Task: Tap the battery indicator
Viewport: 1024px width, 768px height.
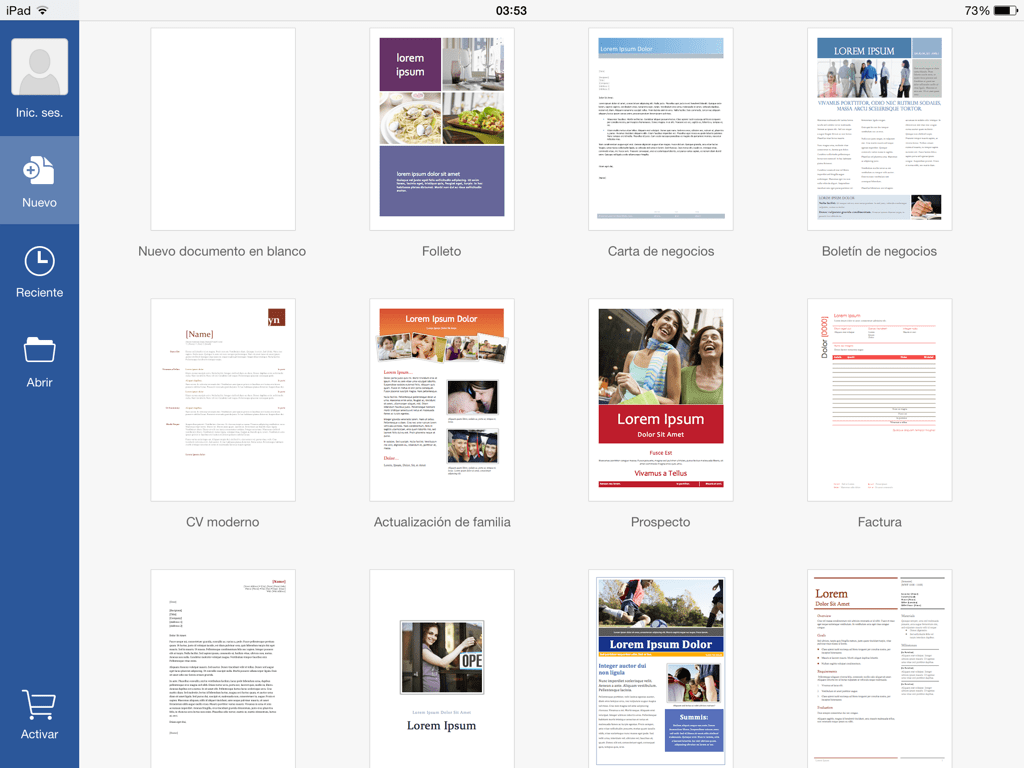Action: pyautogui.click(x=1004, y=9)
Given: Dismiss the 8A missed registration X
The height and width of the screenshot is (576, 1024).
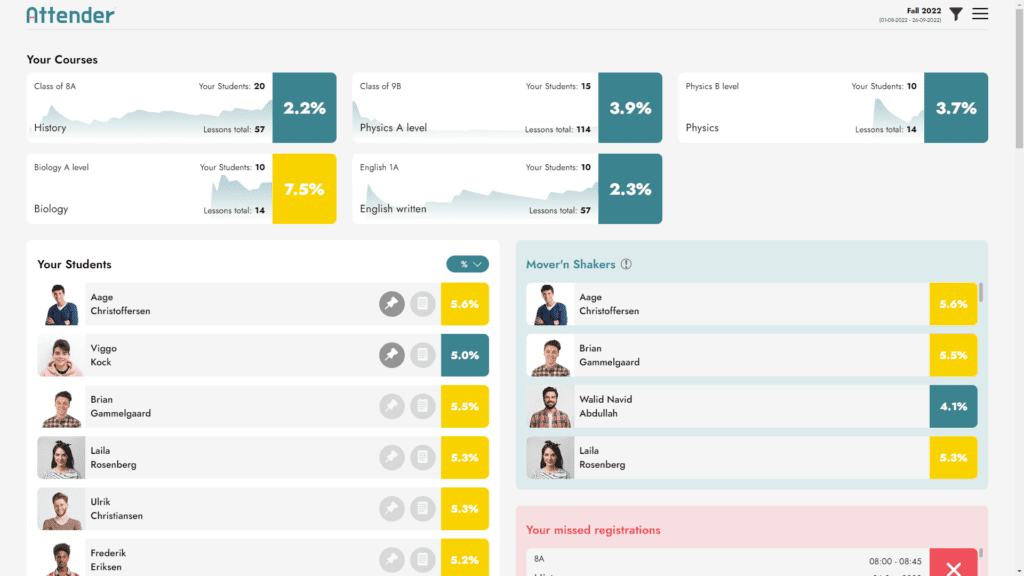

============

:: TASK REQUIREMENTS ::
Set down the data above exactly as written. Omit the pictures.

:: EXPECTED OUTPUT ::
Task: Tap the battery indicator
Viewport: 1024px width, 768px height.
Action: pyautogui.click(x=1004, y=9)
Given: Dismiss the 8A missed registration X
The height and width of the screenshot is (576, 1024).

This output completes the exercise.